By Faye Watts
I’m currently running a campaign to encourage women into financial careers. I firmly believe that not only are these good careers for women, but a thorough understanding of money and how it works in the world empowers anyone, not just women, and that’s potentially life-changing knowledge.
People’s reactions are interesting, however, as money seems to be an emotive subject, with some people being downright hostile to someone showing financial ambition. I’ve always had this ambition myself, and am proud of leaving my social housing roots behind and building myself a comfortable life and thriving tax and accountancy firm in London. I have to acknowledge that a large driver in my being able to do that is my Mum. I’ve worked hard so that I can financially support my mother now she’s on her own. I personally have future plans that may include fostering children, and am currently spending a lot of time and money building onto my London home so that it is ready to do so but I don’t always share my plans and I could easily be dis-judged.
Along the way I have constantly had to deal with other people’s judgments on my working too hard or being too money orientated, but the reality is they rarely look beyond their own preconceptions of why I am doing this. All they see is a woman working and spending hard.

# Task to carry out:
Carry on the essay above about women and financial ambition, starting after its final sentence.

# Source data:

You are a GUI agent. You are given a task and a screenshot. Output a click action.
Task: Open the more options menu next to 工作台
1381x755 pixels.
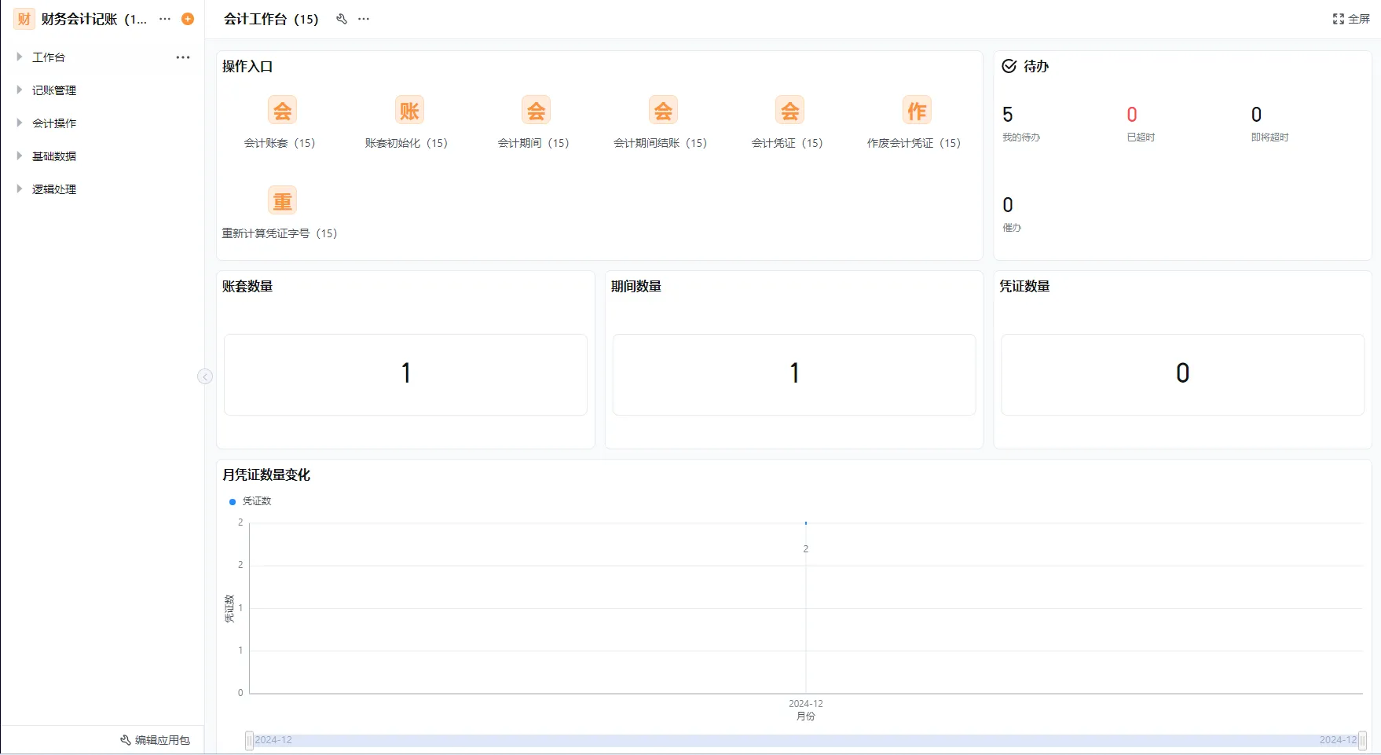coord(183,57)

# Response below:
The truth is we never know what someone is doing with their money, and judging someone on the fact that they have money alone is often only half the story.
Many of my clients are building businesses because they want to fulfil not only their own career ambitions, but altruistic ambitions too. One of my clients is manoeuvring himself into a position where he can set up a charity which will hopefully have huge social impact; another high flier with an autistic child is working hard to set up a charitable trust for other autistic children. And yet on the outside people see quite a different story.
I’d like to say society has to change but that’s a big call. Perhaps those of us who are doing some good with our money need to be more self-confident and proud of it, myself included, and others would follow suit. This could mean not being afraid to ask for a pay rise and say why (“I am supporting my mother/my ill daughter”), enquiring if our organisations would consider giving us paid time off to do some volunteering and being upfront and clear about our long term business and philanthropic plans. Who knows, perhaps by telling the world they are more likely to happen…we’re certainly more likely to get support if people are aware of what we are doing, after all.
We also need to feel less guilty about spending our money. Let’s show the world that you can still have a nice handbag/watch/holidays and have an altruistic side. Perhaps then we’ll inspire others. In that vein, let’s share our goals, our benchmarks, and the steps we’re taking to make it happen, whether that’s an entrepreneur donating a % of profits to charity and including that in our pricing upfront, or setting up a social enterprise arm to a commercial business. At the same time, let’s be brave enough to share our mistakes, failures and frustrations. Earning, enjoying and using money is a complicated businesses and the more people understand it, the more we may be inspired to earn more to be able to do more.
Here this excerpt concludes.